## Input records
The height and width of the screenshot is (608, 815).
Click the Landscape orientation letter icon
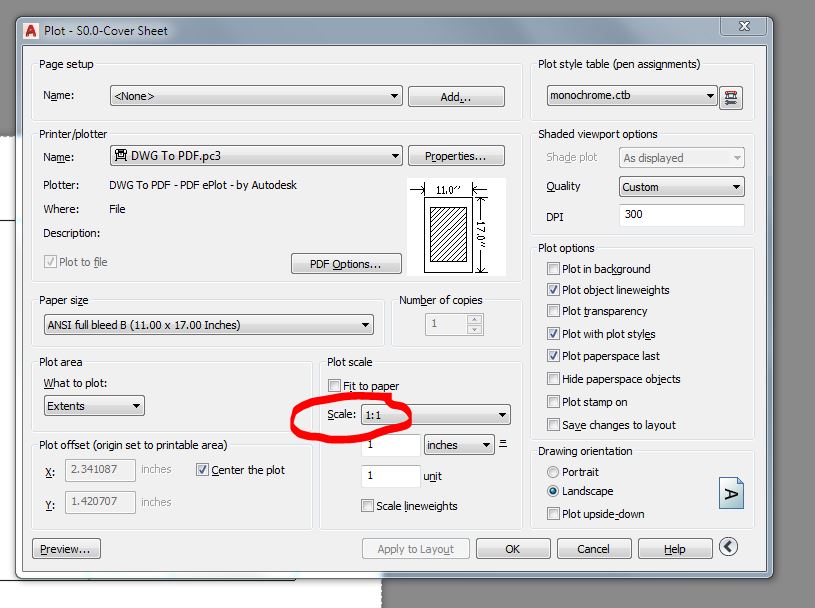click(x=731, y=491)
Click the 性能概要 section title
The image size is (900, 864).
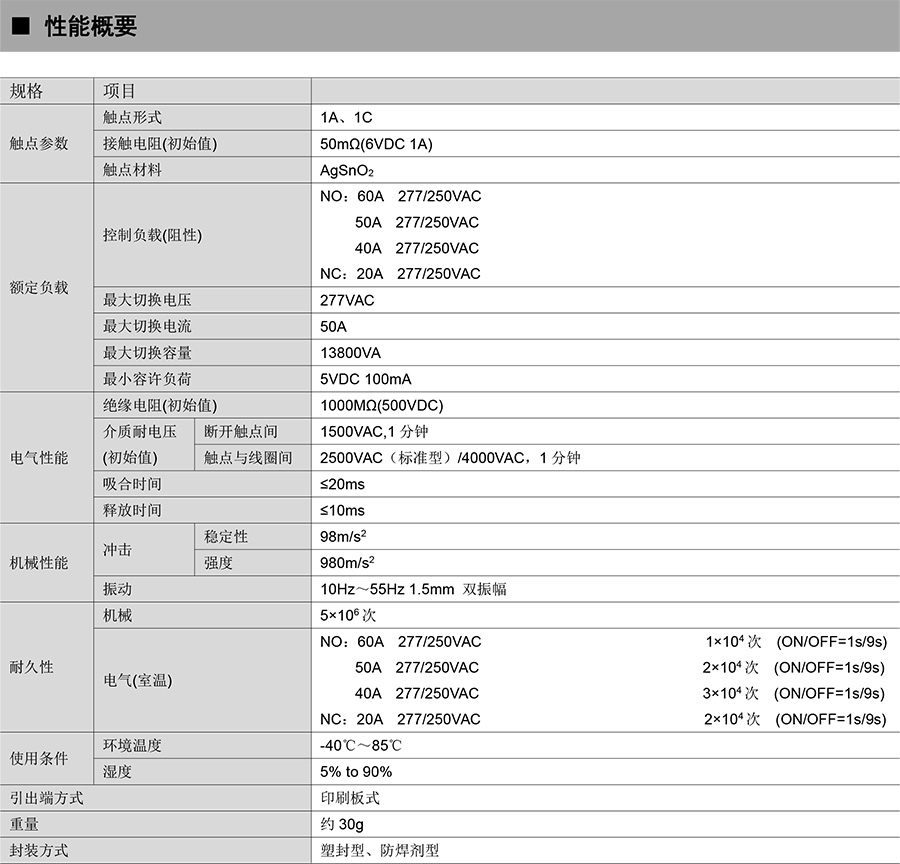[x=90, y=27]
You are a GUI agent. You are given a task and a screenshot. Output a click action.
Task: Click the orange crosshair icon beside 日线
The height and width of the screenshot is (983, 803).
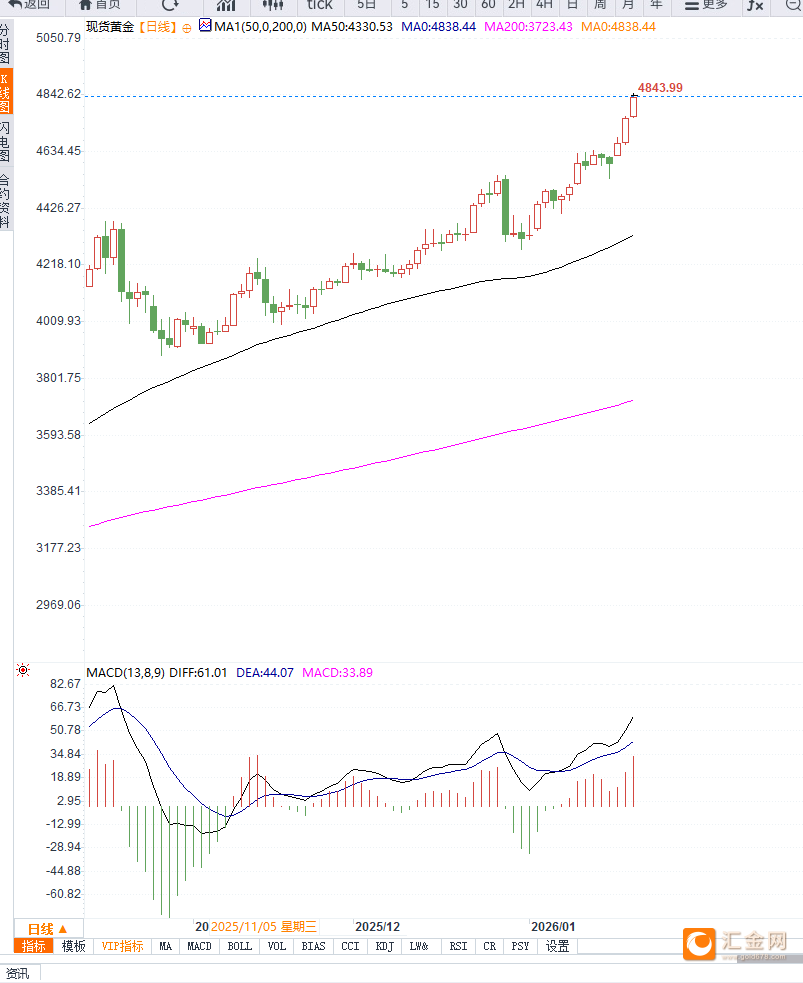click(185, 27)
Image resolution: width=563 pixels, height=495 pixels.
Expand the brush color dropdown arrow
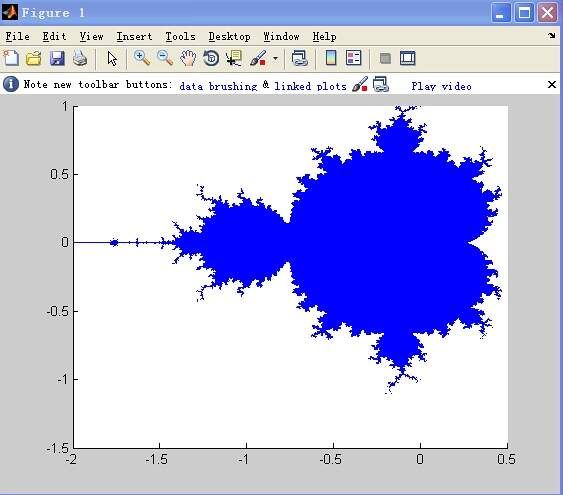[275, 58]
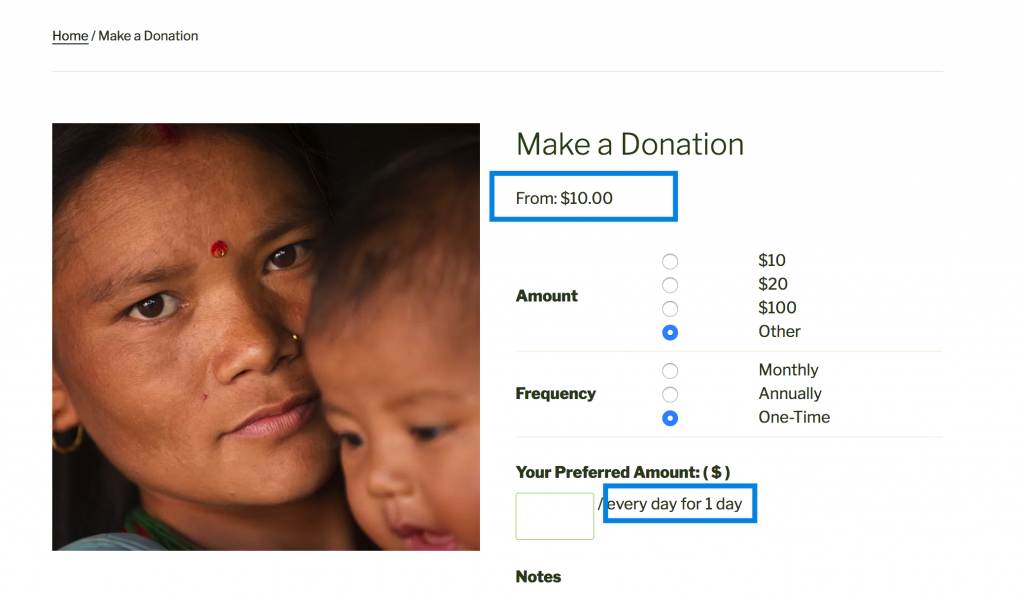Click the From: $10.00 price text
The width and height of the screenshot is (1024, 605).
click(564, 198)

---

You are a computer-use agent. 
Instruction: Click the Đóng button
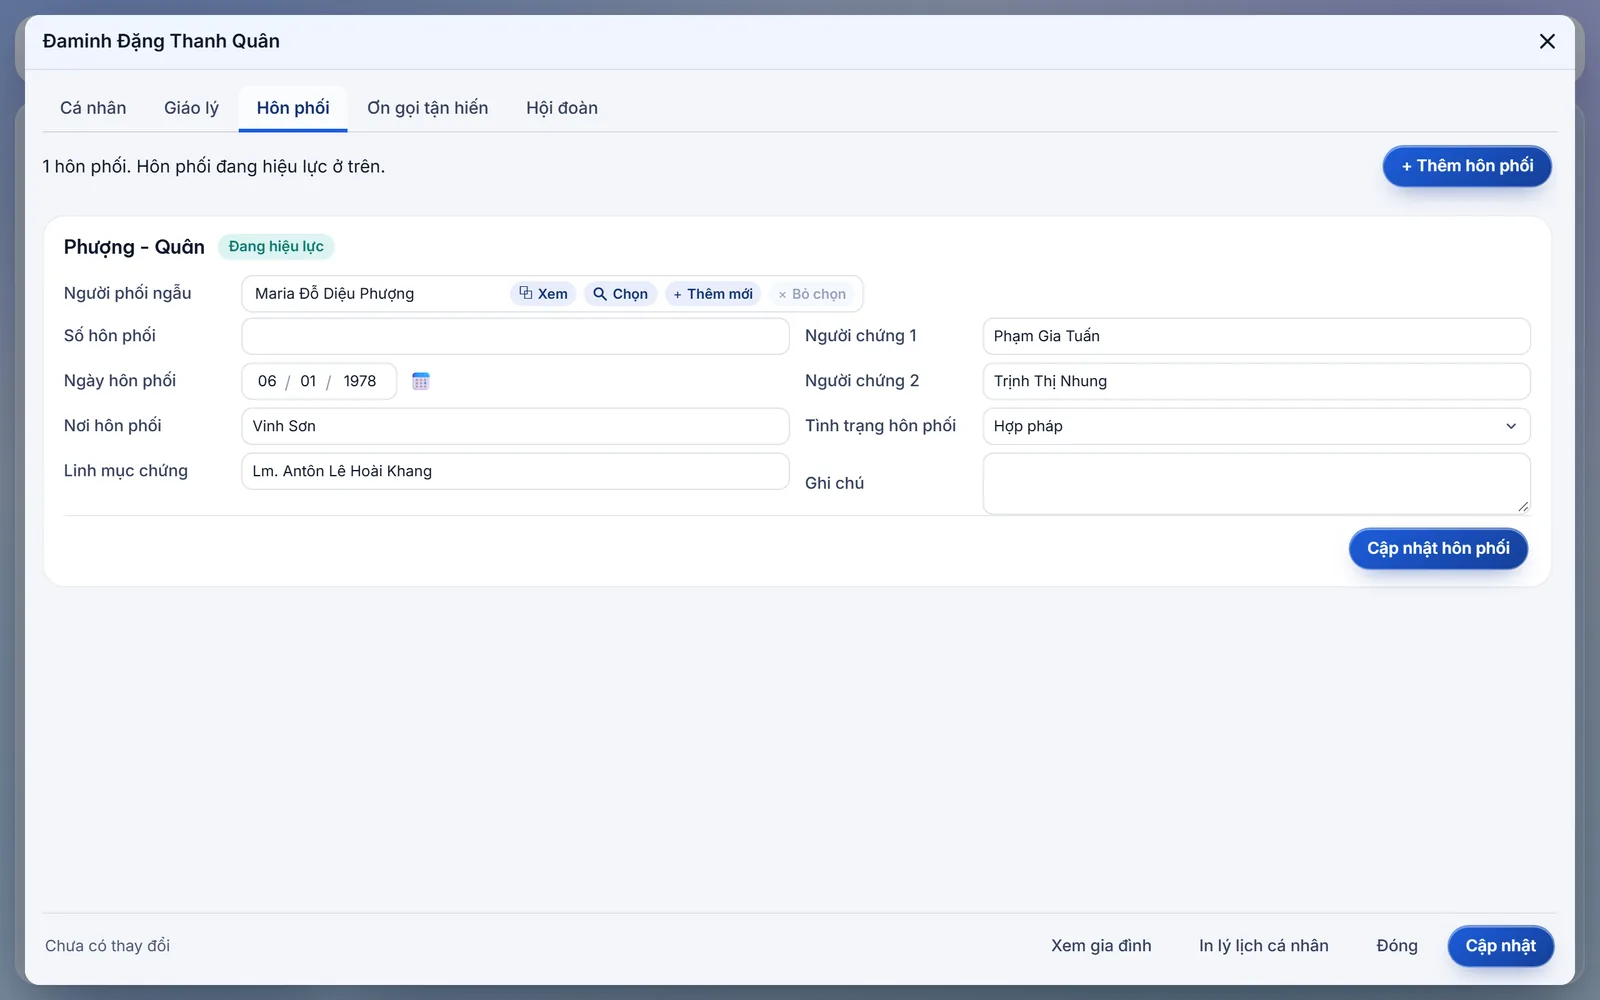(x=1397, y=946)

## Task to complete
Some of the data mentions "agent". Copy every line where it does.

## Reply to the task
You are a GUI agent. You are given a task and a screenshot. Output a click action.
You are a computer-use agent. 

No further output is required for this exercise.